## [Task directions]
The records follow. Transcribe only the lines from the line containing "The width and height of the screenshot is (588, 368)." through the end, both ends included, and leave out the pictures.

Dataset entries
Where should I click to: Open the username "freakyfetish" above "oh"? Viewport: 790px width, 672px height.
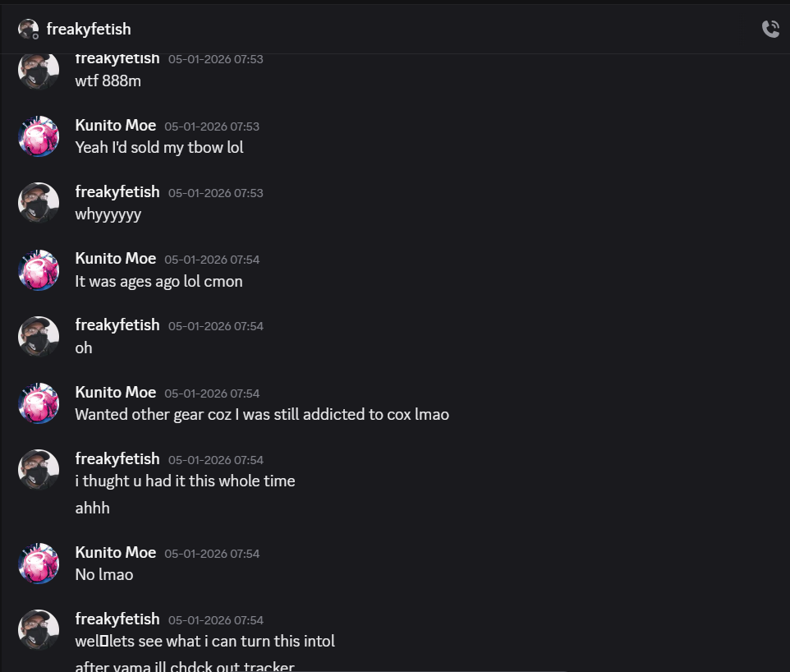[117, 324]
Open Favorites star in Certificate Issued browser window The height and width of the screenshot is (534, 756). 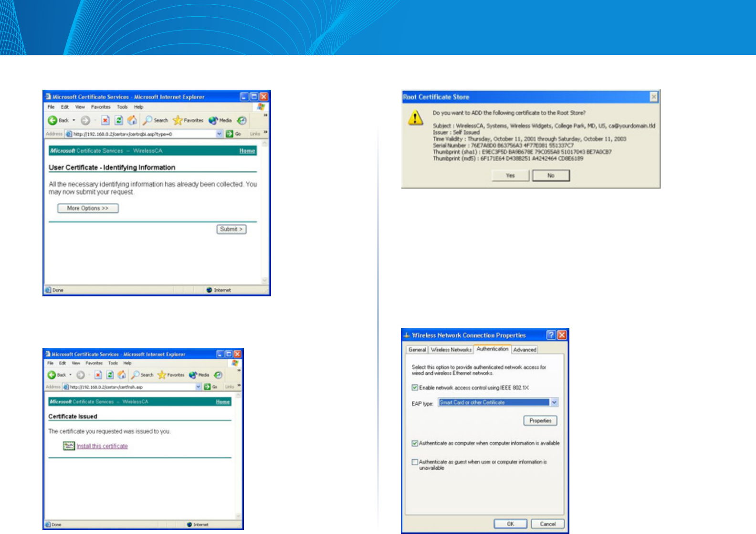pos(162,375)
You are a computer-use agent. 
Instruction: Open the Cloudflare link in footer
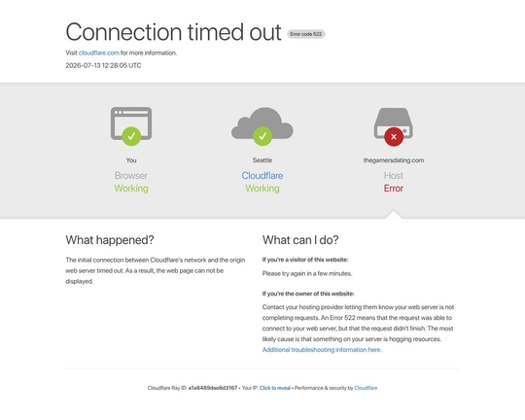366,388
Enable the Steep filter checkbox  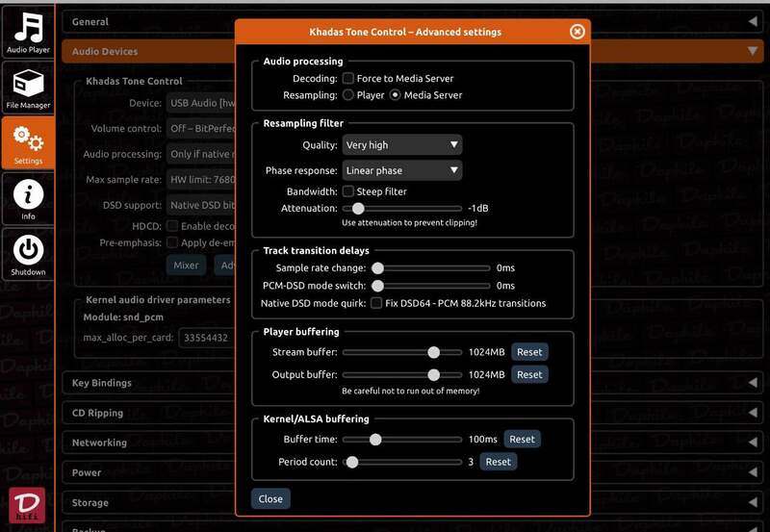[x=348, y=191]
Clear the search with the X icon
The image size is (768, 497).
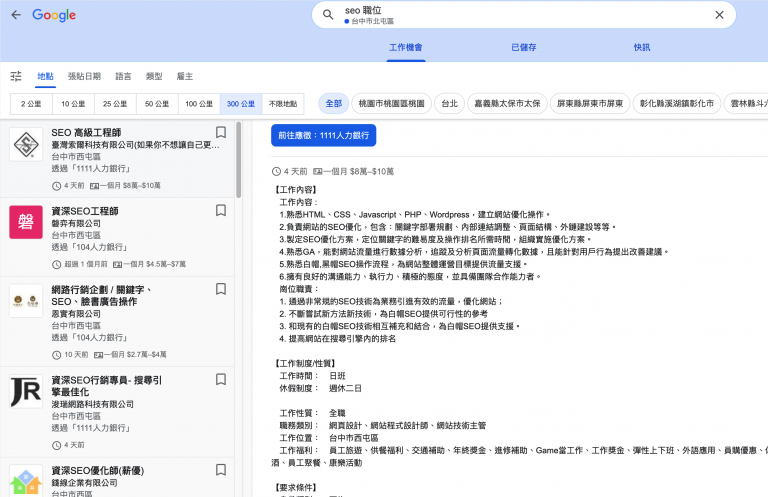point(719,15)
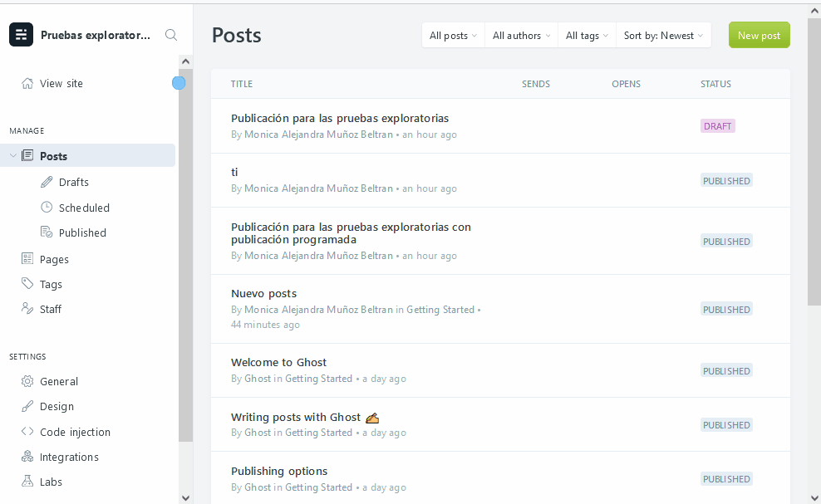The width and height of the screenshot is (821, 504).
Task: Open Code injection settings icon
Action: (27, 431)
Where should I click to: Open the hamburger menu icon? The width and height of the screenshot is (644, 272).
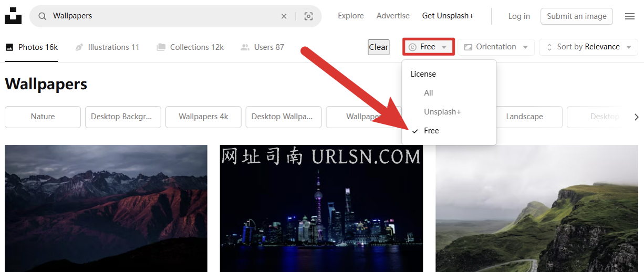point(630,16)
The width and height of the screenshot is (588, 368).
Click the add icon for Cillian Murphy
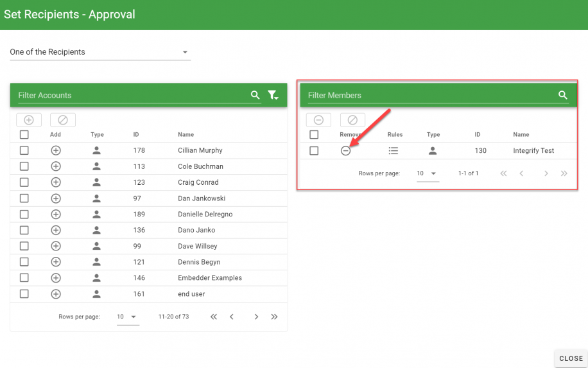click(56, 150)
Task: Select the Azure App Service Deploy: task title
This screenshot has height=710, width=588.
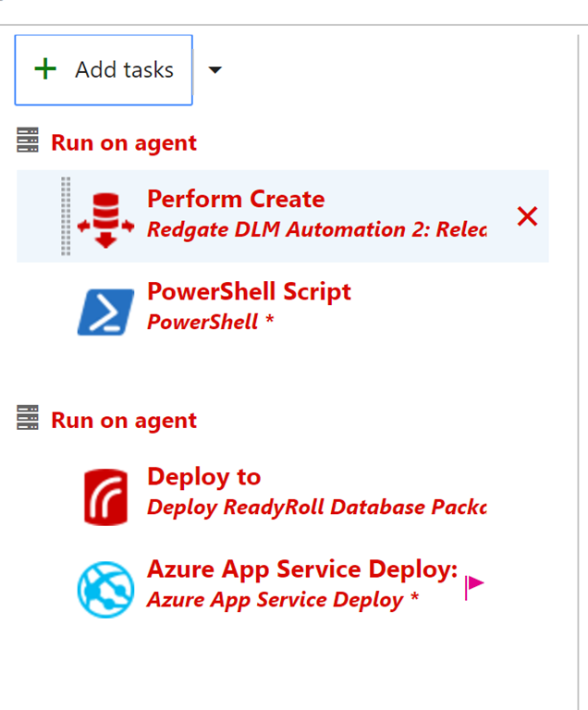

## [Answer area]
The width and height of the screenshot is (588, 368).
Click the add icon for Cillian Murphy
click(56, 150)
Task: Select the Azure App Service Deploy: task title
This screenshot has height=710, width=588.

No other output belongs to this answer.